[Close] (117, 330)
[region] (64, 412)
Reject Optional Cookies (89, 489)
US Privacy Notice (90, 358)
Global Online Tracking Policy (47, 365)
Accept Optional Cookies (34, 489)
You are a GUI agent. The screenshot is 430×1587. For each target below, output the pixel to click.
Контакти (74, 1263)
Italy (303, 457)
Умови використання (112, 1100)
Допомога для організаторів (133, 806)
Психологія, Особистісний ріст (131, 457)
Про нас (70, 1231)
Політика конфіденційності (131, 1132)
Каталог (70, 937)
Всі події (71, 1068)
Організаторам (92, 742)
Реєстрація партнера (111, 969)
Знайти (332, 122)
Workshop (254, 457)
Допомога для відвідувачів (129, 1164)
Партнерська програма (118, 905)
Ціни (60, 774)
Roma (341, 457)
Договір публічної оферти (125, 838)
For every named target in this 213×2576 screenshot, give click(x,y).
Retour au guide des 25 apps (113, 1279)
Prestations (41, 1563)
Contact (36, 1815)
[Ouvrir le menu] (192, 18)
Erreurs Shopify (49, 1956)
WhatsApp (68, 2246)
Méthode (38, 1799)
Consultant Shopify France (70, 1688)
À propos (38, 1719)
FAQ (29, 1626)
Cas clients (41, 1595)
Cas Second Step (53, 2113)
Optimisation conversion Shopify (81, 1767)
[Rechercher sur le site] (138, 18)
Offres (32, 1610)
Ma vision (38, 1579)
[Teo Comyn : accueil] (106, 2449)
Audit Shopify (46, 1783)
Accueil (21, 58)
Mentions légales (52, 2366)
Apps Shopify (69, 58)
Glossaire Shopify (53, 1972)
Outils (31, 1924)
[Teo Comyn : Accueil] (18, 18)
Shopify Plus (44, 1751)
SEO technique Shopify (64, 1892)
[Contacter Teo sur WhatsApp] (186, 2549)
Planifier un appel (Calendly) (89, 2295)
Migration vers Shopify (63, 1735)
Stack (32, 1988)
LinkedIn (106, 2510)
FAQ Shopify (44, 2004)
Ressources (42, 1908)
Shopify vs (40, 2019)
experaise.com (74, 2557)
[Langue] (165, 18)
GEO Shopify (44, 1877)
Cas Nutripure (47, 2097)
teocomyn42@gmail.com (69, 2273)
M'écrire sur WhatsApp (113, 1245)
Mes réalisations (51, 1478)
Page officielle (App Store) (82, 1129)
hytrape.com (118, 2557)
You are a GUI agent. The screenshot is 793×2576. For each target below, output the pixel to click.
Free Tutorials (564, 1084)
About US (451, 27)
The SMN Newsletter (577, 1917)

▶ _Exercise objective_
Repeat the entries word for word. Skip none of them.

▶ _Response to the task_
[Close] (117, 330)
[region] (64, 412)
Reject Optional Cookies (89, 489)
US Privacy Notice (90, 358)
Global Online Tracking Policy (47, 365)
Accept Optional Cookies (34, 489)
You are a GUI agent. The screenshot is 430×1587. For each target below, output the pixel to click.
Контакти (74, 1263)
Italy (303, 457)
Умови використання (112, 1100)
Допомога для організаторів (133, 806)
Психологія, Особистісний ріст (131, 457)
Про нас (70, 1231)
Політика конфіденційності (131, 1132)
Каталог (70, 937)
Всі події (71, 1068)
Організаторам (92, 742)
Реєстрація партнера (111, 969)
Знайти (332, 122)
Workshop (254, 457)
Допомога для відвідувачів (129, 1164)
Партнерська програма (118, 905)
Ціни (60, 774)
Roma (341, 457)
Договір публічної оферти (125, 838)
For every named target in this 213×2576 screenshot, give click(x,y).
Retour au guide des 25 apps (113, 1279)
Prestations (41, 1563)
Contact (36, 1815)
[Ouvrir le menu] (192, 18)
Erreurs Shopify (49, 1956)
WhatsApp (68, 2246)
Méthode (38, 1799)
Consultant Shopify France (70, 1688)
À propos (38, 1719)
FAQ (29, 1626)
Cas clients (41, 1595)
Cas Second Step (53, 2113)
Optimisation conversion Shopify (81, 1767)
[Rechercher sur le site] (138, 18)
Offres (32, 1610)
Ma vision (38, 1579)
[Teo Comyn : accueil] (106, 2449)
Audit Shopify (46, 1783)
Accueil (21, 58)
Mentions légales (52, 2366)
Apps Shopify (69, 58)
Glossaire Shopify (53, 1972)
Outils (31, 1924)
[Teo Comyn : Accueil] (18, 18)
Shopify Plus (44, 1751)
SEO technique Shopify (64, 1892)
[Contacter Teo sur WhatsApp] (186, 2549)
Planifier un appel (Calendly) (89, 2295)
Migration vers Shopify (63, 1735)
Stack (32, 1988)
LinkedIn (106, 2510)
FAQ Shopify (44, 2004)
Ressources (42, 1908)
Shopify vs (40, 2019)
experaise.com (74, 2557)
[Langue] (165, 18)
GEO Shopify (44, 1877)
Cas Nutripure (47, 2097)
teocomyn42@gmail.com (69, 2273)
M'écrire sur WhatsApp (113, 1245)
Mes réalisations (51, 1478)
Page officielle (App Store) (82, 1129)
hytrape.com (118, 2557)
You are a GUI agent. The screenshot is 793×2576. For each target below, output the pixel to click.
Free Tutorials (564, 1084)
About US (451, 27)
The SMN Newsletter (577, 1917)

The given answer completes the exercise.